Los blanquirrojos vencieron con contundencia a un rival directo en la zona baja gracias a 18 puntos + 8 rebotes de Juan Fernández y 9 tantos, 6 rebotes y 5 asistencias de José Vildoza.
El Girona cerró el 2025 con una victoria tan necesaria como convincente en Fontajau. En el derbi catalán ante Lleida, el equipo dirigido por Moncho Fernández se impuso por 103-86 y tomó aire en la lucha por escaparle a la zona baja, en un duelo cargado de tensión clasificatoria. Tras dos derrotas consecutivas, los gironins respondieron apoyados en el liderazgo de sus referentes argentinos.
Juan Fernández fue la figura indiscutida de la mañana. El ala-pivote dominó la pintura con autoridad, firmó 18 puntos y 8 rebotes y marcó el pulso ofensivo del local en los momentos clave. Su impacto fue decisivo en el tercer cuarto, cuando Girona estiró la ventaja hasta los 13 puntos y logró frenar la reacción de un Lleida que amagaba con volver al partido. A su lado, José Vildoza aportó equilibrio y lectura de juego: terminó con 9 puntos, 6 rebotes y 5 asistencias, manejando los tiempos y siendo un nexo constante entre defensa y ataque.

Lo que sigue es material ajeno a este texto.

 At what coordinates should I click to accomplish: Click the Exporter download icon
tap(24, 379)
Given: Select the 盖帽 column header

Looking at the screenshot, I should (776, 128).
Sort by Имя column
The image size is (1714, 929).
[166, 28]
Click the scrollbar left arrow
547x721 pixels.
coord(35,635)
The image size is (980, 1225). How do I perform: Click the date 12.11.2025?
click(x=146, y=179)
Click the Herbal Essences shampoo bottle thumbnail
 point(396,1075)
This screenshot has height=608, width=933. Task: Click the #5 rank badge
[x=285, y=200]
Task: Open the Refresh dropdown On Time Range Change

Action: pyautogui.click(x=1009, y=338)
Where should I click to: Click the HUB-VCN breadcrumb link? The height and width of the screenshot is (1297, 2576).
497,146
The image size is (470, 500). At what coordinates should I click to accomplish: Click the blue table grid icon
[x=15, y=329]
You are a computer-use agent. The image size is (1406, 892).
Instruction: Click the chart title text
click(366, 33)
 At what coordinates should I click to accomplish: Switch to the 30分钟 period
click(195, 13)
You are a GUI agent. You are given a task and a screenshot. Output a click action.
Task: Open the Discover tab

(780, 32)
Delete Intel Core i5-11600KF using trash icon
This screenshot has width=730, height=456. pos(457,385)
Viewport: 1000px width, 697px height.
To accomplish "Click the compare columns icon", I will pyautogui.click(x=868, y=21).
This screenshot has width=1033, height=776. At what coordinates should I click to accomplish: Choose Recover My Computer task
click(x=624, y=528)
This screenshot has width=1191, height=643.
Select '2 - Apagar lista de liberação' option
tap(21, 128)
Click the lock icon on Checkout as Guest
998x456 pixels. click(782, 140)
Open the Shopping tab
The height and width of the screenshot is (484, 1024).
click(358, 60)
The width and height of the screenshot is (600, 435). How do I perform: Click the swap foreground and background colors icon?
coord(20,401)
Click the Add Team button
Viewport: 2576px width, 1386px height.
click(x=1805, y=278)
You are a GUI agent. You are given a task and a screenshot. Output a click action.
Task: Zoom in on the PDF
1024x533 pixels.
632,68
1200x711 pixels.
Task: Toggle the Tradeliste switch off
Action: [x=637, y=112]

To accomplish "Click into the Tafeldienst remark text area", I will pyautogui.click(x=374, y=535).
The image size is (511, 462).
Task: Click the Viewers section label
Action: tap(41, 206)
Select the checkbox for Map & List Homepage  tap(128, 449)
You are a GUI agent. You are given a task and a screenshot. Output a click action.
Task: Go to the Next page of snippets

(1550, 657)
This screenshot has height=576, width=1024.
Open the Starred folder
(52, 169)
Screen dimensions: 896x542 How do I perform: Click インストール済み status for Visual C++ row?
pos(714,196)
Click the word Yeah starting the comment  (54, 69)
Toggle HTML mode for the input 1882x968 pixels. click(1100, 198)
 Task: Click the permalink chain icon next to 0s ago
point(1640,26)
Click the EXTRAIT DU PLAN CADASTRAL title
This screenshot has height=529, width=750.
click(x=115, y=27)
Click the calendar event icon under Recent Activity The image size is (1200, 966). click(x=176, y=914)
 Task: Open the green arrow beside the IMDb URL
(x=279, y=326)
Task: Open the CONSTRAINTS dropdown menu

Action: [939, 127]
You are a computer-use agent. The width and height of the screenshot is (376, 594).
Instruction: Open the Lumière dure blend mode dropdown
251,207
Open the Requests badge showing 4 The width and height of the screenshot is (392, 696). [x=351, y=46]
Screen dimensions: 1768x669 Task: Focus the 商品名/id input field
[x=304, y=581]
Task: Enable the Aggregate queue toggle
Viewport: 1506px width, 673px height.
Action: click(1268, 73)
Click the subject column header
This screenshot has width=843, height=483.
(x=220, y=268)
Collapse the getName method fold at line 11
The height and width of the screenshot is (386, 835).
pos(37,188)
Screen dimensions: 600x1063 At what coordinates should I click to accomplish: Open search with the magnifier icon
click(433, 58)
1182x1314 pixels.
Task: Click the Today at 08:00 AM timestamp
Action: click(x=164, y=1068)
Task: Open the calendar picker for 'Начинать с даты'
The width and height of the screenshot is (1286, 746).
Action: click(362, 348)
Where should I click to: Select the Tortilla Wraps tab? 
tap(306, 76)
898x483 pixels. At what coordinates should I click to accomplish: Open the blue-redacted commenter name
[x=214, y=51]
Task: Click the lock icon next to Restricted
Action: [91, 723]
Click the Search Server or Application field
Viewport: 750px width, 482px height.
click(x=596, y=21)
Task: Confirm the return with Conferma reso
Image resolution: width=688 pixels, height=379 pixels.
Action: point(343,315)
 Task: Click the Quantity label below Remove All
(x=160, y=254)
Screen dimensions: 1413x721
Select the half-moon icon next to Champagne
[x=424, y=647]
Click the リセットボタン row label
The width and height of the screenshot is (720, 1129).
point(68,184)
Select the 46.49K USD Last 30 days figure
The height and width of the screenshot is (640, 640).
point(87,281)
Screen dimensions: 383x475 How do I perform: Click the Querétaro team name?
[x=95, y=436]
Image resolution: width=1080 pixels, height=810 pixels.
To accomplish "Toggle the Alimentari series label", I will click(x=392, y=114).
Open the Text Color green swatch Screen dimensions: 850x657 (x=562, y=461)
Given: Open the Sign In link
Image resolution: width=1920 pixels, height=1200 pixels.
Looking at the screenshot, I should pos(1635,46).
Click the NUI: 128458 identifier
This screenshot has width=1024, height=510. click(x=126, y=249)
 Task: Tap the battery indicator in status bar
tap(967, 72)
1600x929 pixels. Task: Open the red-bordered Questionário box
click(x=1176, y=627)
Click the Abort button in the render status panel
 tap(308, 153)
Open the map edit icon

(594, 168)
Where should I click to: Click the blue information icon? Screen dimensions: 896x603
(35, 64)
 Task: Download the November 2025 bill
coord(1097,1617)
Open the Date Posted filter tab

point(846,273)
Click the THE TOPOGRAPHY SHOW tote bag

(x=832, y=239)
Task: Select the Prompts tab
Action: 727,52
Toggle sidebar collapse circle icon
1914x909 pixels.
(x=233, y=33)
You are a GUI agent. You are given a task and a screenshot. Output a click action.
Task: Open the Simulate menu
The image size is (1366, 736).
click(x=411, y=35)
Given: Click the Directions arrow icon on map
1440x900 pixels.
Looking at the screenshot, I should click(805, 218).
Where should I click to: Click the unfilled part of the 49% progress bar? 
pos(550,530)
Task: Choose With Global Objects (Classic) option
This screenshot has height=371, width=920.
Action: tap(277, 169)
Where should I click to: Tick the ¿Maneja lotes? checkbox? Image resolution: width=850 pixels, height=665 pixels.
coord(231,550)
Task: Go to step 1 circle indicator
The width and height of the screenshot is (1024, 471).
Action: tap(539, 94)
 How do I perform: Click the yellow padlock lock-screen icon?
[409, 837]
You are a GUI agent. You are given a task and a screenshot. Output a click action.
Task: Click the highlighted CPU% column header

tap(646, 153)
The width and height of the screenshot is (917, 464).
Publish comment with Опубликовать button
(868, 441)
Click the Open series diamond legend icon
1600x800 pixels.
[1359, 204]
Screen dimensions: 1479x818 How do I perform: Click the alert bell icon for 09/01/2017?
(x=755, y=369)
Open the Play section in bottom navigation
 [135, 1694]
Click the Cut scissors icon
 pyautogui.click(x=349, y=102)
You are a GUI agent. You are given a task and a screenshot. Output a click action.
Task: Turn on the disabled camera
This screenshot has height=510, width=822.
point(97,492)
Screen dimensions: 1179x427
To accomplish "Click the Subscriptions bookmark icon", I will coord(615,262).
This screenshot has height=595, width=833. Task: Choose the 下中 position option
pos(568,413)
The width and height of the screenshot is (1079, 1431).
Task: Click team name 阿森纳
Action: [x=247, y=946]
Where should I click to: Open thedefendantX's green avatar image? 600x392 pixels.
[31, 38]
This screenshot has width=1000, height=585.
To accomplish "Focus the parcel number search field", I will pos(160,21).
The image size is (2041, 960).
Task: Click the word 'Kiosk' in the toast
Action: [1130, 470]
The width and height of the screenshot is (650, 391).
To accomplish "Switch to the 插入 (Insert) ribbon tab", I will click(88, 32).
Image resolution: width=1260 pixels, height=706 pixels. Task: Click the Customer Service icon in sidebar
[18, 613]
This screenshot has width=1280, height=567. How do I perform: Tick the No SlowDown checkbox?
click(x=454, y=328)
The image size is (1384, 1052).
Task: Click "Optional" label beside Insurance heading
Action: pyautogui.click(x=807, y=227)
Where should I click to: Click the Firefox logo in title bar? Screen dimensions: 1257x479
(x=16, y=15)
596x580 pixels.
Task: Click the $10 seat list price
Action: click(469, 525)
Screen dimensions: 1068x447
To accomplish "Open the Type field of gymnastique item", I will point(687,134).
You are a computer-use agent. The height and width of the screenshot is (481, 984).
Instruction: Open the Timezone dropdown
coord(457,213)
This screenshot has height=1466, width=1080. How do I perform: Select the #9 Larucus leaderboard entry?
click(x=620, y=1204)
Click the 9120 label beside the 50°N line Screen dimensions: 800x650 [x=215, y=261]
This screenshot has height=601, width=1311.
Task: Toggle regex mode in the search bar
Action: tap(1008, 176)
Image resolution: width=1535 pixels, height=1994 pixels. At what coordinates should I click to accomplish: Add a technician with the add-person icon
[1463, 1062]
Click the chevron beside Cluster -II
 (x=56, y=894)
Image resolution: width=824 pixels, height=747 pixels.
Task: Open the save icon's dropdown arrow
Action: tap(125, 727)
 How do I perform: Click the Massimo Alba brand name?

El desarrollo del partido mostró a un Girona paciente y eficaz, que supo construir diferencias desde el perímetro y la línea de libres. Tras un primer cuarto parejo, los triples de Needham y el goleo repartido le permitieron irse al descanso con ventaja de 10 (54-44). En el último cuarto, cuando el Lleida volvió a acercarse, apareció el carácter colectivo: un triple de Hughes y la firmeza defensiva terminaron de sentenciar el juego.